■ **Work request**
Here is a listing. Reproduce it exactly.

Supplied material below:

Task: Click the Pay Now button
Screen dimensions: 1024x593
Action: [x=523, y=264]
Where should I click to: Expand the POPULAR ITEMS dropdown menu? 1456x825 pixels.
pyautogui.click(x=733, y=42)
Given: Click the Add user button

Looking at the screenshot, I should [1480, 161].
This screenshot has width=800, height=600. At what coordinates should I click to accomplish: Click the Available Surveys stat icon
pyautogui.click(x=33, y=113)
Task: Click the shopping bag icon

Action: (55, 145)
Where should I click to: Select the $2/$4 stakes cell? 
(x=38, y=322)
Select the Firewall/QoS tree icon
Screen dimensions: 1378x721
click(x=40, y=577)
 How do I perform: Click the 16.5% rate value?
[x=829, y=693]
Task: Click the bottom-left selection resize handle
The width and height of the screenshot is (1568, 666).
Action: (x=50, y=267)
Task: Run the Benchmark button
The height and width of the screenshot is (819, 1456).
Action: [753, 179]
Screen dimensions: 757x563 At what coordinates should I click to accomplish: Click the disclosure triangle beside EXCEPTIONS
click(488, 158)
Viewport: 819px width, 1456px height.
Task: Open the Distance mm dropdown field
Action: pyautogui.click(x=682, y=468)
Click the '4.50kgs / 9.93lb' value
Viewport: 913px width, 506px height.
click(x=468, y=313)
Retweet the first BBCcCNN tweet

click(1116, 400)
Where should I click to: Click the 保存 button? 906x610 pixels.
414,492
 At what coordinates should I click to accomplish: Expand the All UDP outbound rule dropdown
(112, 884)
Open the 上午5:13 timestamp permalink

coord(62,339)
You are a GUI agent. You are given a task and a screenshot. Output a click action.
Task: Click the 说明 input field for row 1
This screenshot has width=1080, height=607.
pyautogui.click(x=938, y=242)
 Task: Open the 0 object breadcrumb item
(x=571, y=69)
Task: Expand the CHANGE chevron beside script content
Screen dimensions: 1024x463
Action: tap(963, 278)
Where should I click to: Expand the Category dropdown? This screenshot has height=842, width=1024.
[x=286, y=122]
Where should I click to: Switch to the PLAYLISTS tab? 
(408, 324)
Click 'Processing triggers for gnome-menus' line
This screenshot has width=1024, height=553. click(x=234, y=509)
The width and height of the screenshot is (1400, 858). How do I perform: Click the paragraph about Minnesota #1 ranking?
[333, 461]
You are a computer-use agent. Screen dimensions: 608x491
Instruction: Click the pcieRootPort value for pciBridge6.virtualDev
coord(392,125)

End of Supplied material.

■ **Exercise output**
Task: Click the Pay Now button
Screen dimensions: 1024x593
Action: [x=523, y=264]
Where should I click to: Expand the POPULAR ITEMS dropdown menu? 1456x825 pixels.
pyautogui.click(x=733, y=42)
Given: Click the Add user button

Looking at the screenshot, I should [1480, 161].
This screenshot has width=800, height=600. At what coordinates should I click to accomplish: Click the Available Surveys stat icon
pyautogui.click(x=33, y=113)
Task: Click the shopping bag icon

Action: (55, 145)
Where should I click to: Select the $2/$4 stakes cell? 
(x=38, y=322)
Select the Firewall/QoS tree icon
Screen dimensions: 1378x721
click(x=40, y=577)
 How do I perform: Click the 16.5% rate value?
[x=829, y=693]
Task: Click the bottom-left selection resize handle
The width and height of the screenshot is (1568, 666).
Action: (x=50, y=267)
Task: Run the Benchmark button
The height and width of the screenshot is (819, 1456).
Action: [753, 179]
Screen dimensions: 757x563 At what coordinates should I click to accomplish: Click the disclosure triangle beside EXCEPTIONS
click(488, 158)
Viewport: 819px width, 1456px height.
Task: Open the Distance mm dropdown field
Action: pyautogui.click(x=682, y=468)
Click the '4.50kgs / 9.93lb' value
Viewport: 913px width, 506px height.
click(x=468, y=313)
Retweet the first BBCcCNN tweet

click(1116, 400)
Where should I click to: Click the 保存 button? 906x610 pixels.
414,492
 At what coordinates should I click to accomplish: Expand the All UDP outbound rule dropdown
(112, 884)
Open the 上午5:13 timestamp permalink

coord(62,339)
You are a GUI agent. You are given a task and a screenshot. Output a click action.
Task: Click the 说明 input field for row 1
This screenshot has width=1080, height=607.
pyautogui.click(x=938, y=242)
 Task: Open the 0 object breadcrumb item
(x=571, y=69)
Task: Expand the CHANGE chevron beside script content
Screen dimensions: 1024x463
Action: tap(963, 278)
Where should I click to: Expand the Category dropdown? This screenshot has height=842, width=1024.
[x=286, y=122]
Where should I click to: Switch to the PLAYLISTS tab? 
(408, 324)
Click 'Processing triggers for gnome-menus' line
This screenshot has width=1024, height=553. click(x=234, y=509)
The width and height of the screenshot is (1400, 858). How do I perform: Click the paragraph about Minnesota #1 ranking?
[333, 461]
You are a computer-use agent. Screen dimensions: 608x491
Instruction: Click the pcieRootPort value for pciBridge6.virtualDev
coord(392,125)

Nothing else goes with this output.